Violenza economica, passa dalla finanza la libertà delle donne. Il convegno alla Liuc

Annamaria Tarantola (a sx) e Martina Semenzato

CASTELLANZA – Violenza economica, la faccia più subdola della violenza di genere. «Nonostante tanti interventi legislativi e sull’opinione pubblica, la violenza non scende» fa notare con rammarico Annamaria Tarantola, l’ex presidente della RAI che attualmente è vicepresidente della Fondazione Giulia Cecchettin. «Significa che tutto quello che abbiamo fatto non serve.

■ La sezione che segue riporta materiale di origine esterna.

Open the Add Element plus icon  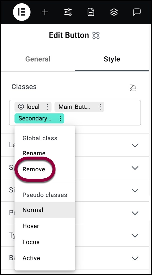pyautogui.click(x=45, y=12)
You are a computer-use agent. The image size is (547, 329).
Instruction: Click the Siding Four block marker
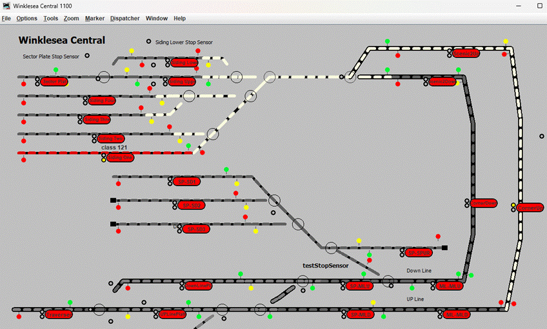pos(103,101)
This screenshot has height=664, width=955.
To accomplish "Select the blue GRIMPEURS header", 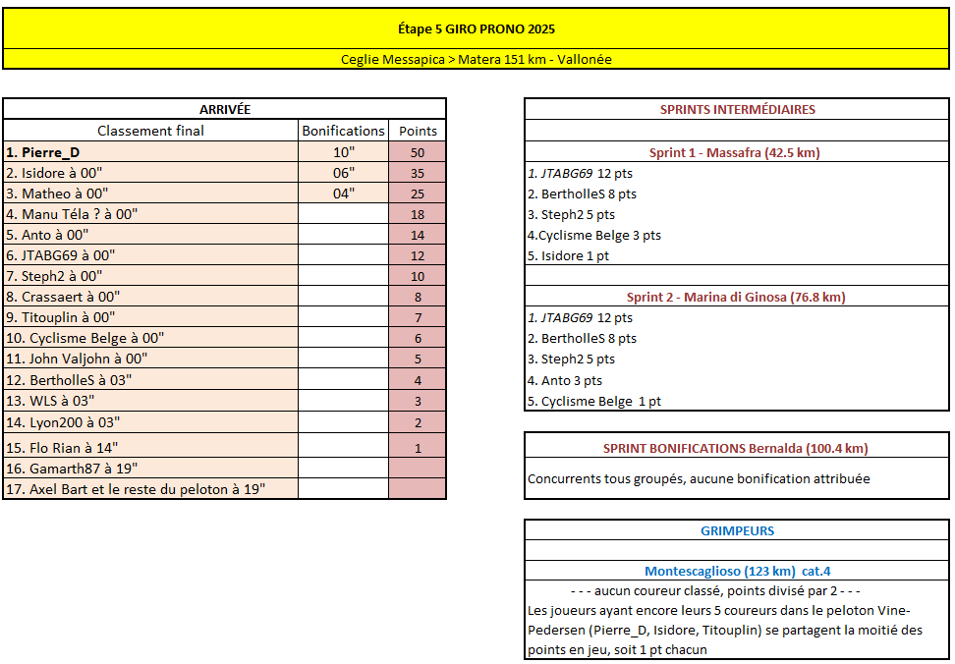I will 737,530.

Mi preoccupano l’aumento della violenza come tipologia – c’è anche quella digitale e verbale – e il fatto che tocca sempre più giovani». Nel convegno alla LIUC l’educazione finanziaria come risposta alla piaga delle violenza economica.

Il convegno

«La finanza è un grande atto di libertà». Il rettore Anna Gervasoni introduce così l’evento dedicato a “Finanza al femminile: Educazione ed Inclusione”, sul ruolo dell’educazione finanziaria come strumento di prevenzione delle violenze di genere. Perché la violenza economica «è una delle forme di violenza riconosciute dalla convenzione di Istanbul, e riguarda i Paesi a basso reddito come quelli avanzati», come fa notare Donato Masciandaro, direttore del comitato di educazione finanziaria MEF-Bocconi. E l’autonomia economica, rimarca Annamaria Tarantola nel corso della tavola rotonda moderata da Laura Galvagni (giornalista del “Sole 24 Ore”), «è essenziale per proteggere le donne dalla violenza».

I numeri

«Scegliere come investire i soldi e costruire un progetto di vita senza dover chiedere ad altri è molto importante per le donne» aggiunge la prof. Gervasoni. I numeri mostrano che su questo fronte l’Italia è ancora «indietro», come fa notare Fabio Cerchiai, presidente della Federazione Banche Assicurazioni Finanza – FeBAF. «Solo una donna su 20 ha un reddito che le garantisce indipendenza economica». E senza l’autonomia finanziaria, è più facile diventare vittime di violenza. «Succede nel 62% dei casi», come ricorda Martina Semenzato, presidente della Commissione parlamentare d’inchiesta sui femminicidi. Il problema è che «pochissime sentenze in Italia hanno condannato la violenza economica».

La consapevolezza

Eppure «gli strumenti per combatterla ci sono – fa sapere l’onorevole Semenzato – le donne vittime di violenza hanno a disposizione il reddito di libertà, l’assegno di inclusione, il microcredito di libertà, possono sospendere il mutuo e chiedere il trasferimento, ci sono sgravi per assunzioni di donne vittime di violenza, ma molte donne non lo sanno». E anche sull’educazione finanziaria si può fare di più, se Magda Bianco, capo dipartimento di Banca d’Italia, sottolinea che «in Italia c’è ancora un gap di genere tra ragazzi e ragazze sulle competenze finanziarie mentre negli altri Paesi più avanzati si è annullato». Ecco perché andrebbe «insegnata a scuola».

La formazione

Da questo punto di vista, la Fondazione Giulia Cecchettin è impegnata nella formazione dei ragazzi, ma anche nelle aziende. «Anche gli uomini devono avere il coraggio di dire che non accettano certi atteggiamenti dei colleghi maschi e le aziende devono premiarli – spiega Annamaria Tarantola – e ai manager diciamo di non nascondersi dietro la foglia di fico ma di introdurre politiche di genere, cambiamenti gestionali e operativi, come la certificazione di genere che comincia a dare risultati positivi». E sono diversi i motivi per cui le aziende dovrebbero occuparsi di violenza: «Perché è lì che il 15% delle donne sono vittime di molestie. Ma anche perché le aziende sono comunità di persone, la cui cultura influenza la cultura generale del Paese, e perché la violenza è un costo per le aziende: influenza la produttività, l’armonia, il grado di serenità nell’ambiente e genera assenze».